GIVEN REQUEST: Please quote the data below line for line, with nothing added or changed.

TASK INPUT:
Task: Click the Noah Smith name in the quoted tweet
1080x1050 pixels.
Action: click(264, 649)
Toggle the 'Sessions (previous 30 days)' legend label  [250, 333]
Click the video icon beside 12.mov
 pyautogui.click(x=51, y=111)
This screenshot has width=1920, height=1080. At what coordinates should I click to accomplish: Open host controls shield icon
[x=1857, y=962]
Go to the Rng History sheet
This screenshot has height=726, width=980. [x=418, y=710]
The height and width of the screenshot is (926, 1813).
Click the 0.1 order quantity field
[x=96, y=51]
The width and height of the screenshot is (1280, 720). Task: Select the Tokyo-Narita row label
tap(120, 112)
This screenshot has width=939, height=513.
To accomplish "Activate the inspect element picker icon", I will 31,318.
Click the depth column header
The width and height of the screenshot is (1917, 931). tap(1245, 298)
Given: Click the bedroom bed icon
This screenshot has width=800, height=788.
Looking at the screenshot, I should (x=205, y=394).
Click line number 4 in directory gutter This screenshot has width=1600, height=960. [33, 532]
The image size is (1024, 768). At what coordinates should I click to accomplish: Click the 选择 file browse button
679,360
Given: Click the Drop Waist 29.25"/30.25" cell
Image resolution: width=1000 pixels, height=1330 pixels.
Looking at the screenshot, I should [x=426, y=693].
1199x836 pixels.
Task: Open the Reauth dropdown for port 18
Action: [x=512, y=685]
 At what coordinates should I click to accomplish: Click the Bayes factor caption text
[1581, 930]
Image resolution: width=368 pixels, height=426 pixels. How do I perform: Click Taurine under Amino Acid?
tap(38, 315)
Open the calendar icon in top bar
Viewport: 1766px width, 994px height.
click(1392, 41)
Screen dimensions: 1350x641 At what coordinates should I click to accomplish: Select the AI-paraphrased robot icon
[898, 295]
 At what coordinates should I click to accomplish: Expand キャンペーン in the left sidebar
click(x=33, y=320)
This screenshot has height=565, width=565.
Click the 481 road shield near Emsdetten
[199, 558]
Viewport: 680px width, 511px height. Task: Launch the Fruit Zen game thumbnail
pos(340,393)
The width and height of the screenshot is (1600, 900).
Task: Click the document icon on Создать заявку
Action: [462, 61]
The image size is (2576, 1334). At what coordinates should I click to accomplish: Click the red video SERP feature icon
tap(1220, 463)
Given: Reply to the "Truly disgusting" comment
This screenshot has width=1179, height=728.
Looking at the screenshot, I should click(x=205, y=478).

TASK ANSWER:
Task: Click the Noah Smith name in the quoted tweet
1080x1050 pixels.
Action: click(264, 649)
Toggle the 'Sessions (previous 30 days)' legend label  [250, 333]
Click the video icon beside 12.mov
 pyautogui.click(x=51, y=111)
This screenshot has width=1920, height=1080. At what coordinates should I click to accomplish: Open host controls shield icon
[x=1857, y=962]
Go to the Rng History sheet
This screenshot has height=726, width=980. [x=418, y=710]
The height and width of the screenshot is (926, 1813).
Click the 0.1 order quantity field
[x=96, y=51]
The width and height of the screenshot is (1280, 720). Task: Select the Tokyo-Narita row label
tap(120, 112)
This screenshot has width=939, height=513.
To accomplish "Activate the inspect element picker icon", I will 31,318.
Click the depth column header
The width and height of the screenshot is (1917, 931). tap(1245, 298)
Given: Click the bedroom bed icon
This screenshot has width=800, height=788.
Looking at the screenshot, I should (x=205, y=394).
Click line number 4 in directory gutter This screenshot has width=1600, height=960. [33, 532]
The image size is (1024, 768). At what coordinates should I click to accomplish: Click the 选择 file browse button
679,360
Given: Click the Drop Waist 29.25"/30.25" cell
Image resolution: width=1000 pixels, height=1330 pixels.
Looking at the screenshot, I should [x=426, y=693].
1199x836 pixels.
Task: Open the Reauth dropdown for port 18
Action: [x=512, y=685]
 At what coordinates should I click to accomplish: Click the Bayes factor caption text
[1581, 930]
Image resolution: width=368 pixels, height=426 pixels. How do I perform: Click Taurine under Amino Acid?
tap(38, 315)
Open the calendar icon in top bar
Viewport: 1766px width, 994px height.
click(1392, 41)
Screen dimensions: 1350x641 At what coordinates should I click to accomplish: Select the AI-paraphrased robot icon
[898, 295]
 At what coordinates should I click to accomplish: Expand キャンペーン in the left sidebar
click(x=33, y=320)
This screenshot has height=565, width=565.
Click the 481 road shield near Emsdetten
[199, 558]
Viewport: 680px width, 511px height. Task: Launch the Fruit Zen game thumbnail
pos(340,393)
The width and height of the screenshot is (1600, 900).
Task: Click the document icon on Создать заявку
Action: [462, 61]
The image size is (2576, 1334). At what coordinates should I click to accomplish: Click the red video SERP feature icon
tap(1220, 463)
Given: Reply to the "Truly disgusting" comment
This screenshot has width=1179, height=728.
Looking at the screenshot, I should click(x=205, y=478).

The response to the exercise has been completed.